SMITHFIELD — Fluttering butterfly wings beat against the gold-screened fabric holding a swarm of monarchs inside a basket of colorful flowers at Smithfield Middle School.
Like the students set to launch them, the monarch butterflies would not be still. The seventh-graders bounced around, chatted and giggled while waiting for Thursday’s big event — sending the milkweed butterflies on their seasonal migration.
Monarch butterflies are easily recognized by their distinct orange and black wings spotted with white dots. They’re found throughout the United States and Canada, and the only butterfly that makes a roughly 3,000 mile migration to the Sierra Nevada Mountains of Mexico or southern California, depending where they start their journey.
This kaleidoscope of monarchs started as larvae raised in a spare bathroom at Smithfield resident Ruth Meredith’s home. She nurtured more than 100 butterflies for the middle school’s life science classes to study as part of their hands-on learning project.
“This is the first time I’ve done this with butterflies,” Meredith said, carefully preparing the monarchs for release. “My son is a student here and last year we looked at honeybee migration.”
Millions of monarch butterflies make the trip south or west because they can not withstand the freezing temperatures of winter. During the migration, tens of thousands can be seen covering trees in states along the migration path, according to National Geographic.
Meredith moved the butterflies outside to a sunny area near the school’s garden plots. From a foam cooler, she pulled out envelopes, each with a single monarch butterfly folded neatly inside. Through its opaqueness, the butterflies looked frozen, but kicked their legs to signal they were alive.
Each butterfly is marked with a tiny sticker and a number. In Mexico, butterfly trappers would catch them and record the number on a butterfly tracking website the students can check in the spring. Teacher Ellen Peterson’s students lined up for butterflies and a cotton swab to feed it.
“Look! Look, mine’s a girl,” said Nadiya Head, pointing out the female monarch’s lack of black spots on her wings.
“I just know she’s going to make it,” the 12-year-old added. “She looks like she has a lot of energy.”
Nadiya and other students dipped cotton swabs in a water and honey solution to lure the monarch butterflies out of their envelopes and to feed them before the long trek.
Four other students named their butterflies after animals — panda, giraffe, zebra and dog — while debating about whose butterflies would make it all the way to Mexico.
Maddie Lilly said, “Dog isn’t going to make it.”
“C’mon! Don’t be like that,” her friends, Sarah Hoffsaetter, Abby Pope and Carlin Lockwood told her. The girls urged her to stay positive — all their butterflies would survive.
After each student had a butterfly, Meredith told students to open the envelope and feed them. Many butterflies skipped past the offered meal and flew up and away.

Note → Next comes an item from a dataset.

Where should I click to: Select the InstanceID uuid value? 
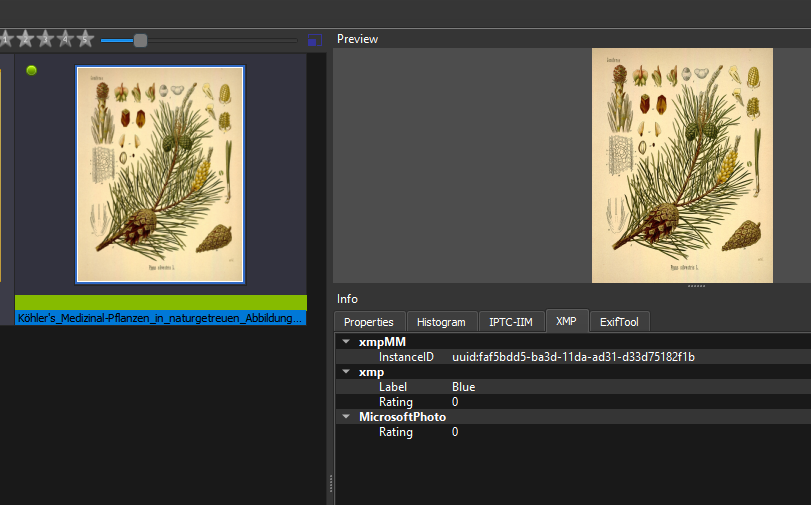(x=573, y=357)
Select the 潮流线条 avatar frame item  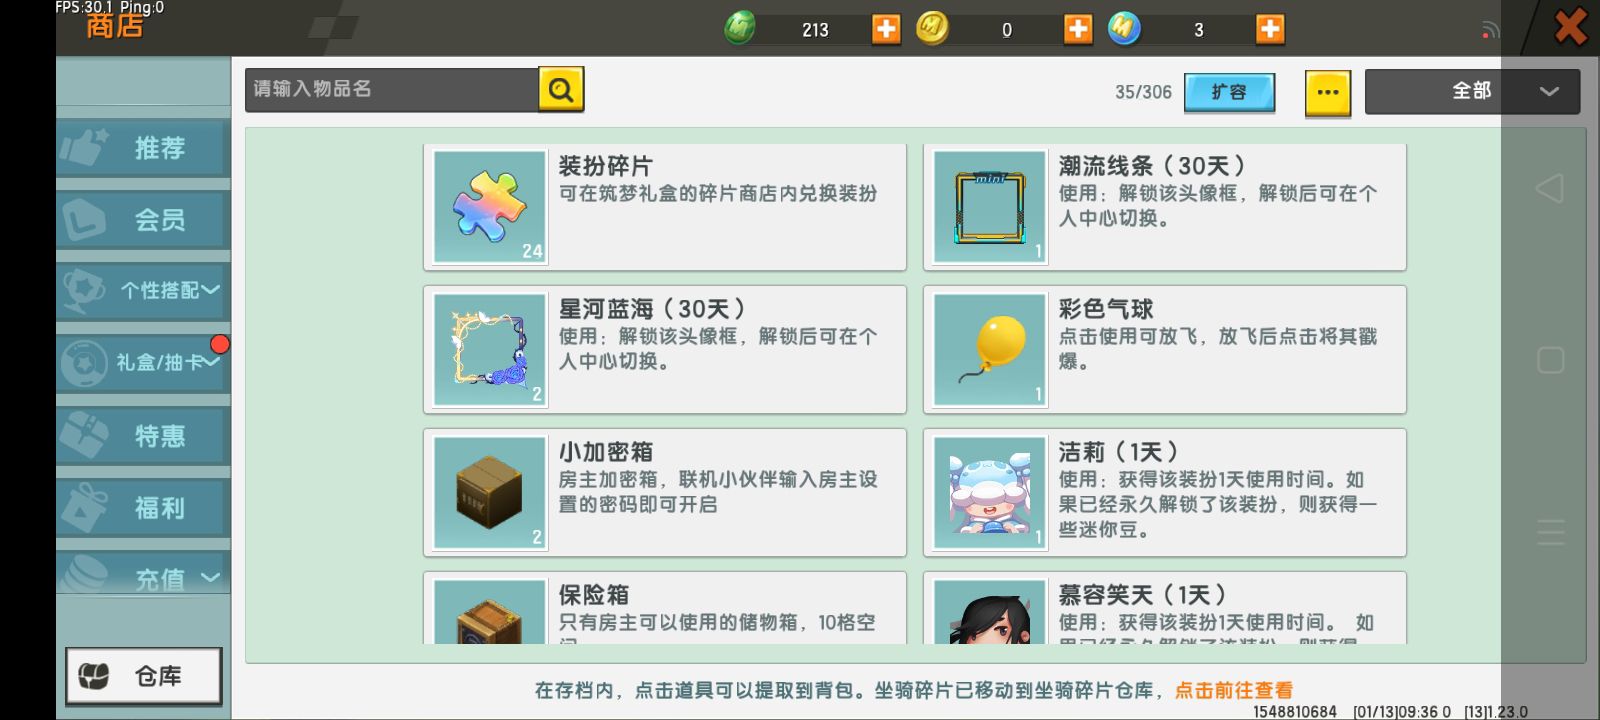pos(1165,207)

Others were more relaxed like Jacobbie Johnson’s butterfly, sipping the sweet solution from the cotton swab at its leisure. Jacobbie prompted it, saying, “OK, butterfly — you can go now. Fly.”
The butterfly, however, stayed on its perch and continued the meal. Around Jacobbie, other butterflies were released and flew short distances before stopping on the grass near the flagpole. Still more flew away, some carried by the wind off into the sky.

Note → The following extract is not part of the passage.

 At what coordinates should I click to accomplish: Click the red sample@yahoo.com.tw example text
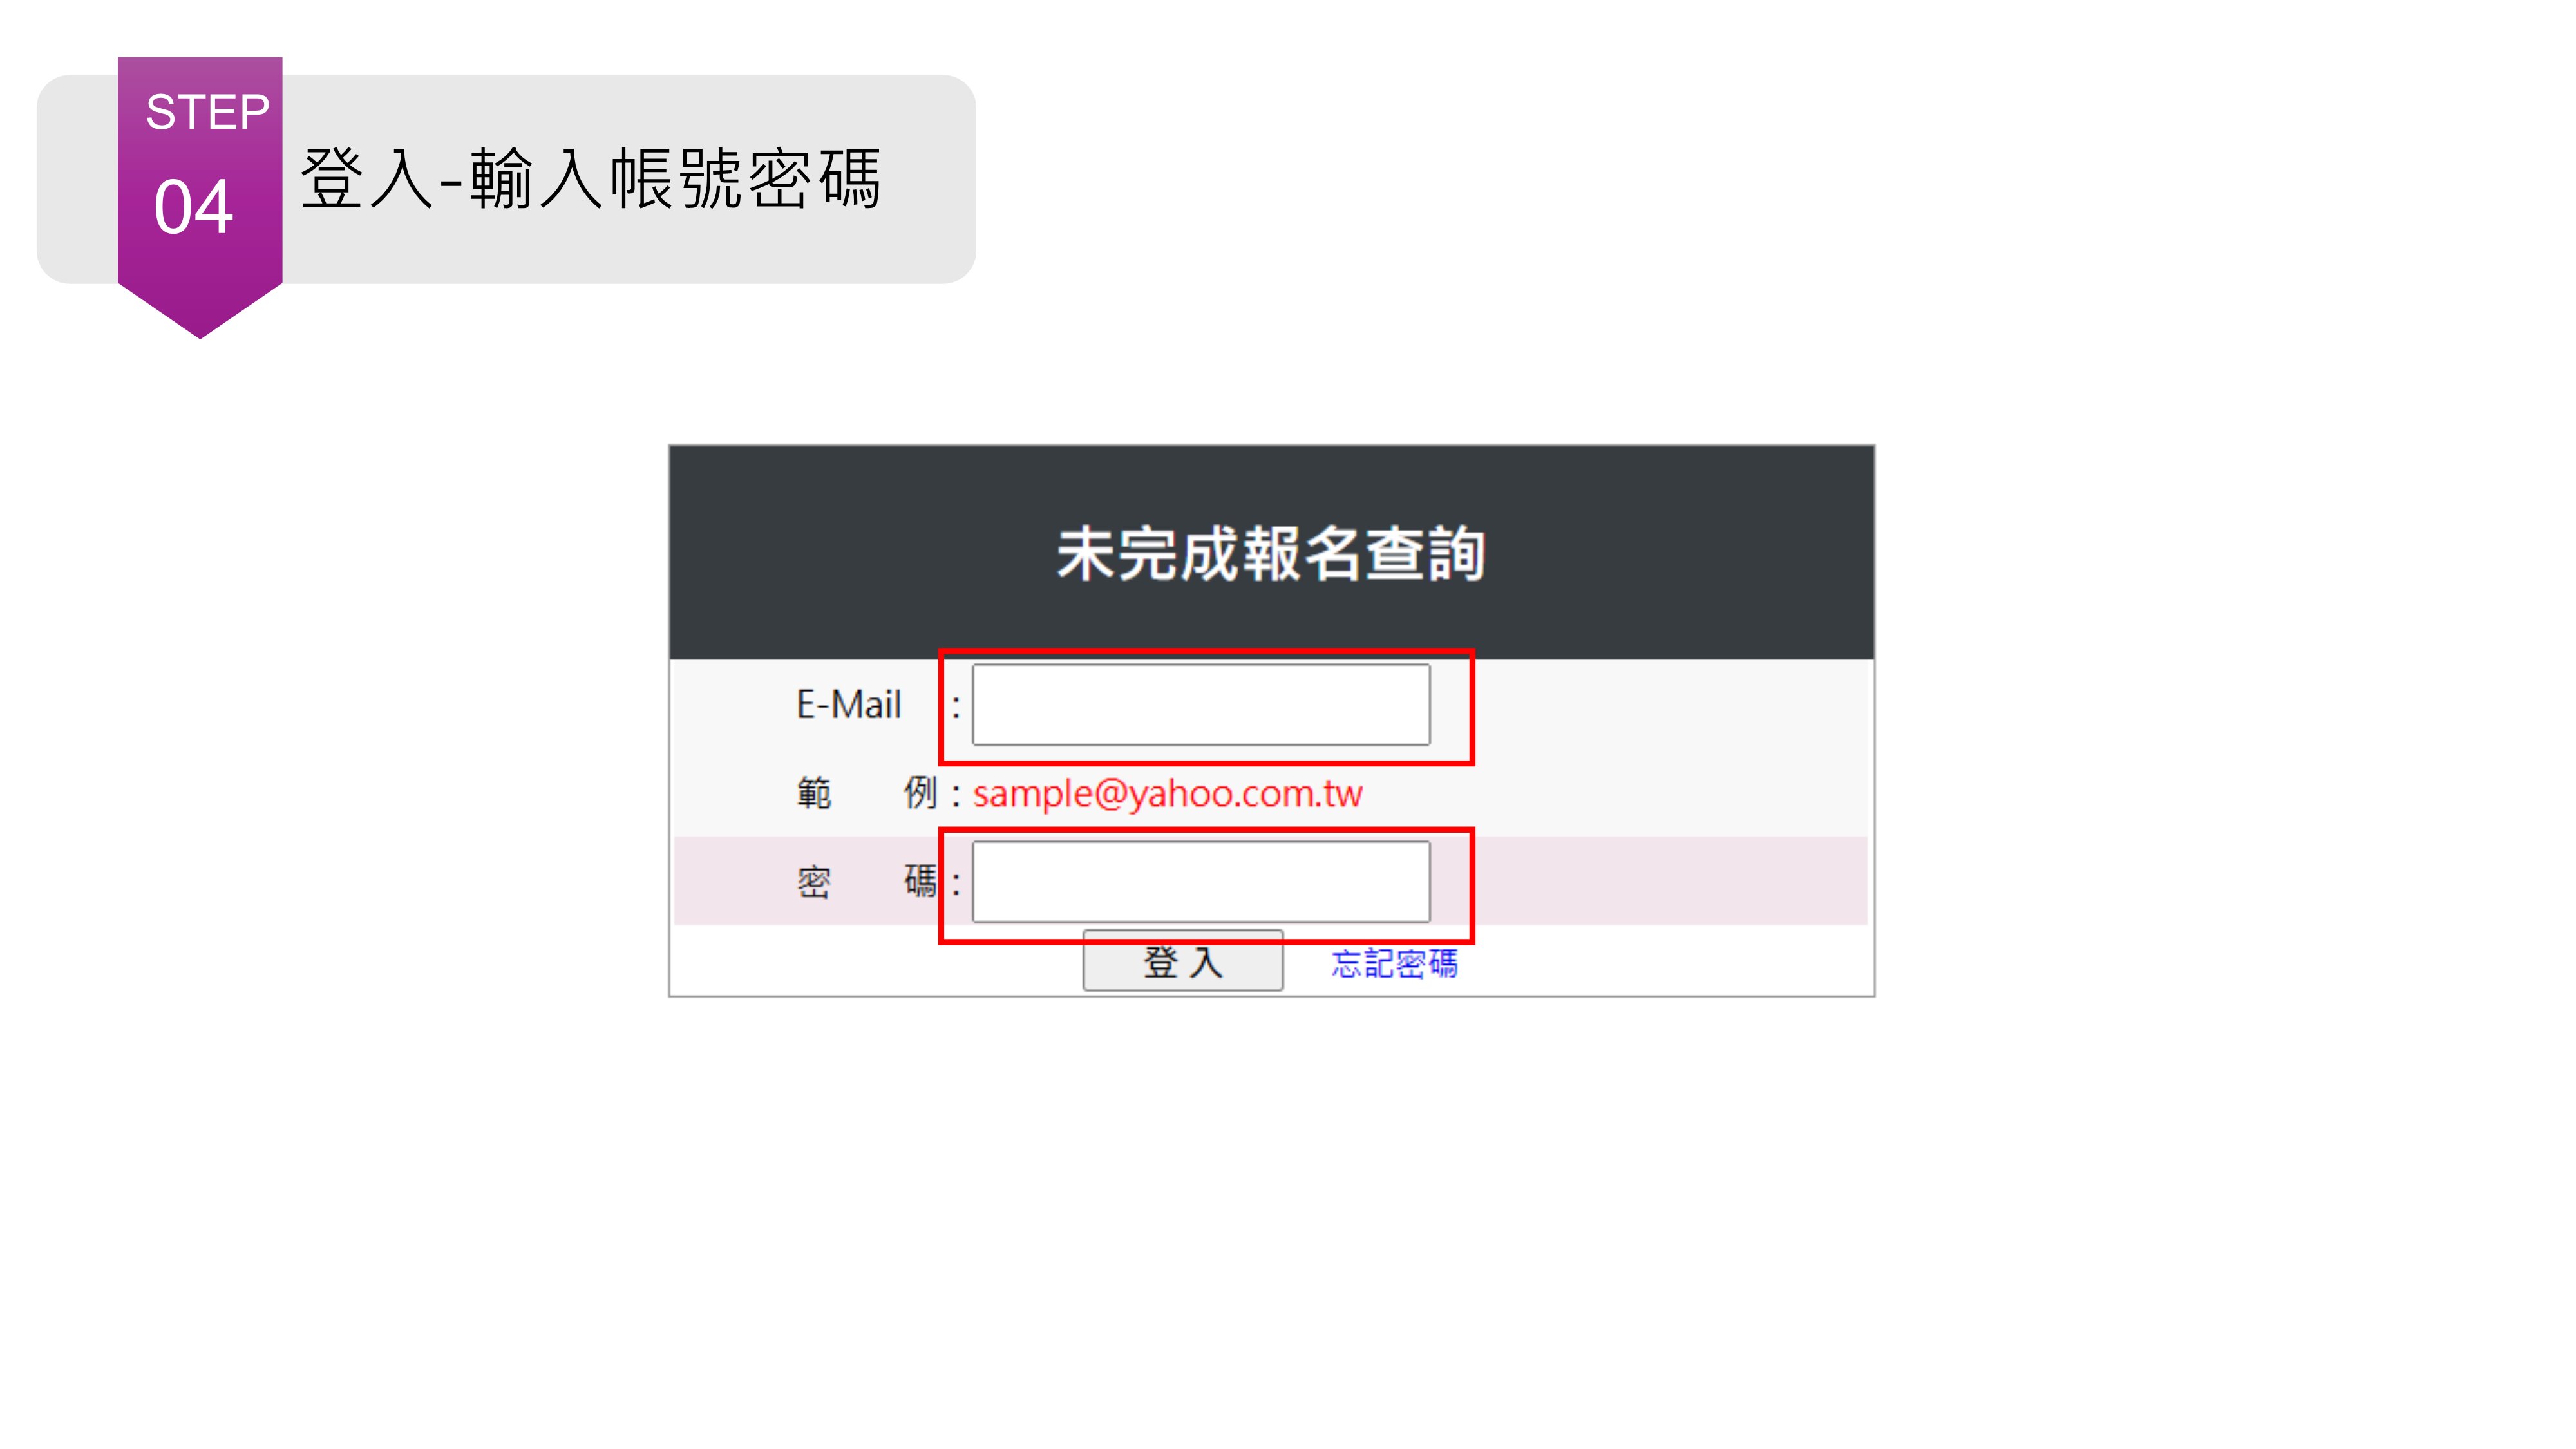1167,793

“The sunshine and breeze are part of its compass,” Meredith explained. The monarch use these guides to get to Mexico, flying during the day and then resting together as groups on trees at night, she added.
Seventh-graders held tight to their empty envelopes containing the butterfly tracking information. Meredith said some released butterflies would link up with those from New York and New Jersey and head south at speeds ranging between 12 to 25 miles an hour.
Other members of the pollinator species will stay closer to home, mating in Virginia and therefore won’t migrate, she added.